◆ **Selected text**
# # # #

Charles Edward, or the last of the Stuarts, adapted from the French by a son of Flora Macdonald, was given for the first time on 21 April 1829, with Pritchard as the title character. In 1830 through 1831, Pritchard went with Murray to the Adelphi Theatre (Edinburgh), where he appeared on 6 July 1831 as Abdar Khan in Mazeppa. In the Renegade by Maturin, Pritchard was Guiscard, and on 16 April 1832, in a week at Holyrood, was the first Wemyss of Logie. He was also seen as Joseph Surface. Pritchard appeared a few times at the Adelphi in the summer season, and then left Edinburgh. During his stay, he won very favourable recognition, artistic and social. He took a prominent part in establishing the Edinburgh Theatrical Fund (becoming the Honorary Secretary), and was a steward at the Fund dinner on 23 February 1827 when Walter Scott announced himself to be the author of Waverley. During his vacations he had played in Glasgow, Perth, Aberdeen, and other leading Scottish towns.

On 5 October 1833 Pritchard made his first appearance in Dublin, playing Bassanio, and Petruchio; Wellborn to the Sir Giles Overreach of Charles Kean followed on October 7. In Ireland, where he was hospitably entertained, he also played Jeremy Diddler. Mark Antony, and Meg Merrilies. His first appearance in London was made on 16 November 1835 at Covent Garden as Alonzo in Pizarro. He played Macduff, and was popular as Lindsay, an original part in Fitzball's Inheritance. During William Macready's tenure of Covent Garden in 1838 he acted as his stage manager. During this time he reappeared as Don Pedro in the Wonder by Susanna Centlivre, Macready himself playing Don Felix, which was held to be Pritchard's great part. He took a secondary part in the performance of The Lady of Lyons, and was the original Felton in Sheridan Knowles's Woman's Wit. Macready, with some apparent reason, was charged with keeping him back.

Pritchard retired ultimately to the country, and became the manager and sole lessee of the York circuit for his final nine years of his life, where he continued to act. He died on 5 August 1850 and is buried in Leeds Cemetery. His best parts appear to have been Don Felix and Mercutio.

# # # #

◆ **Check your understanding**
**1)** Decide whether each statement agrees with the passage on Pritchard's stage career, answering yes or no and quoting the words of the passage that settle it: (a) Pritchard made his first London appearance at Drury Lane; (b) Pritchard served as Honorary Secretary of the Edinburgh Theatrical Fund; (c) Pritchard is buried in York.
**2)** Using the passage on Pritchard's stage career, answer these questions:
(a) What role did Pritchard play at the Adelphi Theatre on 6 July 1831?
(b) In which city did he first appear on 5 October 1833?
(c) For how many years was he manager and sole lessee of the York circuit?
**3)** Extract the section of the passage on Pritchard's stage career that begins at the words "Pritchard retired ultimately" and ends after the words "Felix and Mercutio.".
The material that comes after this text is unrelated to it.

◆ **Dataset extract**

# # # #

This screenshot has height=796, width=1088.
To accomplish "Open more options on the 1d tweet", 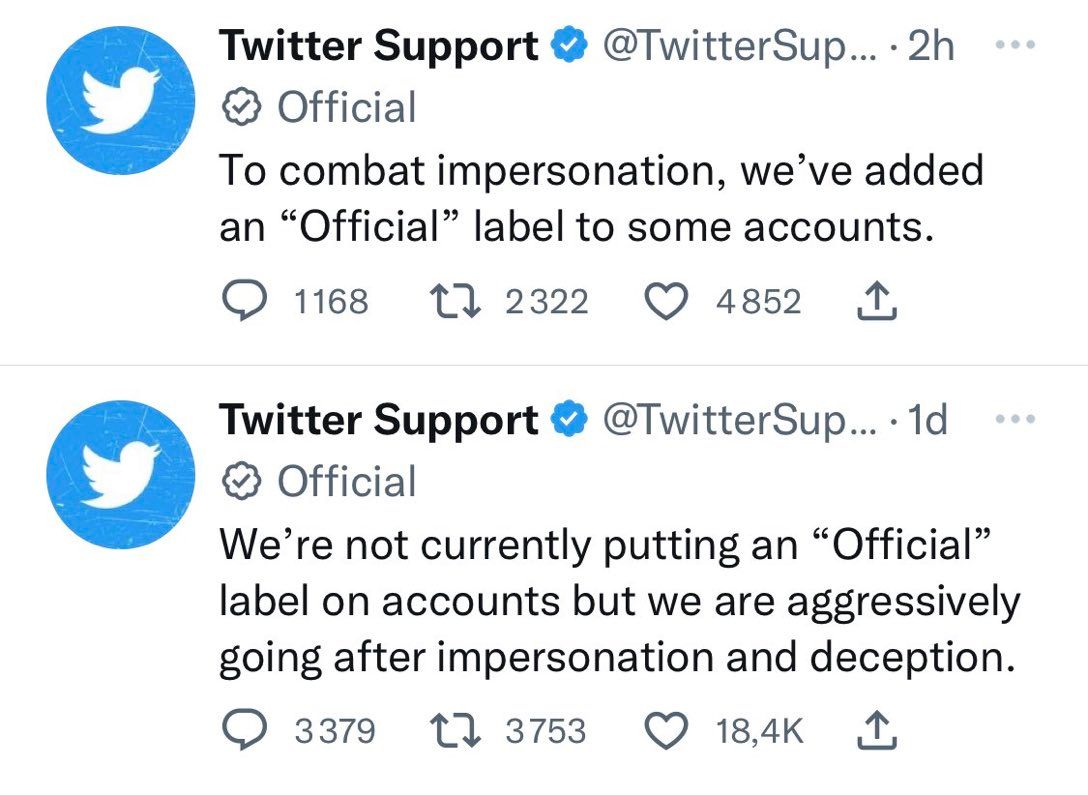I will 1012,421.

# # # #

◆ **Written responses**
**1)**
(a) No: "His first appearance in London was made on 16 November 1835 at Covent Garden as Alonzo in Pizarro."
(b) Yes: "He took a prominent part in establishing the Edinburgh Theatrical Fund (becoming the Honorary Secretary)"
(c) No: "He died on 5 August 1850 and is buried in Leeds Cemetery."

**2)**
(a) Abdar Khan in Mazeppa.
(b) Dublin.
(c) Nine years, the final nine years of his life.

**3)**
Pritchard retired ultimately to the country, and became the manager and sole lessee of the York circuit for his final nine years of his life, where he continued to act. He died on 5 August 1850 and is buried in Leeds Cemetery. His best parts appear to have been Don Felix and Mercutio.